1. Solo ML practitioners looking to streamline their workflows, 2. MLEs in small to mid-size companies wanting FAANG-level capabilities, 3. Data science teams aiming to productionize models more efficiently, 4. Startups needing to quickly deploy ML features without a large engineering team.
Our goal is to provide tools that let any team serve high-quality ML features, regardless of size or resources. We're trying to bridge the gap between cutting-edge ML research and optimized, deployable solutions.
If you want to dig deeper, please peruse our Nomadic Docs (https://docs.nomadicml.com), Workspace Demo (https://demo.nomadicml.com), and contact at info@nomadicml.com.
We started working on Nomadic because we saw people wanted to ship out powerful and reliable systems but very often didn't have a map of it:
Which embedding model works best for my RAG? What temperature to set? What threshold for similarity search?
We wanted a tool to make the decision process of answering these types of questions systematic and affordable instead of resorting to intuition or something like a single expensive grid search, then set it and forget it... give us your most honest feedback!
Are there any plans to make updates to this score or add in different metrics for more accurately detecting hallucinations that don't penalize rephrasing?

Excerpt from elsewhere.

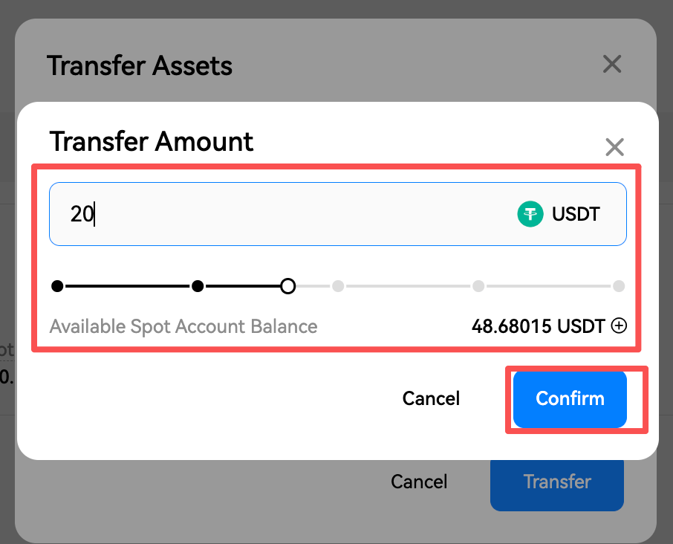Image resolution: width=673 pixels, height=544 pixels.
Task: Click the Transfer Assets heading
Action: (140, 65)

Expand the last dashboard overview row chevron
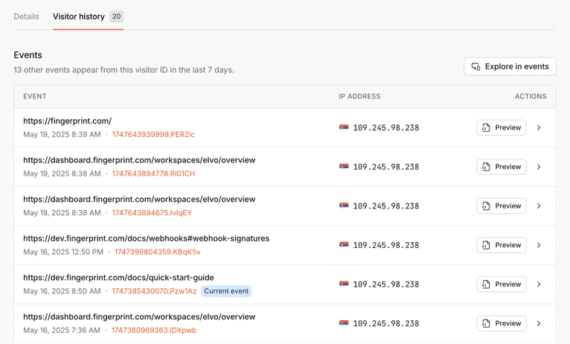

This is a potential limitation of N-gram precision with context matching, which we were using in the RAG demo for simplicity (though even with this, I don't think it would be so extreme :-) )
We already offer two other different hallucination detection approaches which should mitigate this problem - an LLM-as-a-judge model for evaluation, and semantic similarity matching. We've also considered, for example, using metrics such as BertScore. Do you have other ideas? :-)
Is it possible to programmatically interface with Nomadic’s hyperparameter search through an authenticated endpoint, with the ability to generate user-specific tokens for secure access?"
The Nomadic SDK supports 1st-party integrations with various open & closed-source ML/LLM providers. These are done through authenticated endpoints for interfacing securely with your models. Also, as noted in the Custom Evaluation section of our docs (https://docs.nomadicml.com/features/evaluations), you can provide your custom objective_functions and detail your model access logic, which may include custom authentication & access rules. A sample of this is present in our "Basic RAG" cookbook (link: https://colab.research.google.com/drive/1rv2f-qxgoN_eVDFu6Um...).
When integrated with the upcoming Nomadic Workspace, you can obtain your Nomadic API key and sync your local Nomadic models, experiments & experiment results with our managed service. The demo of this model/experiment/experiment result visualizatio is live at https:demo.nomadicml.com, please check it out and let us know your thoughts!
Been a pleasure to work with Mustafa and Lizzie on this! Hopefully you can solve a pain point I personally have had for so long - how can you easily verify that your model continues to perform well?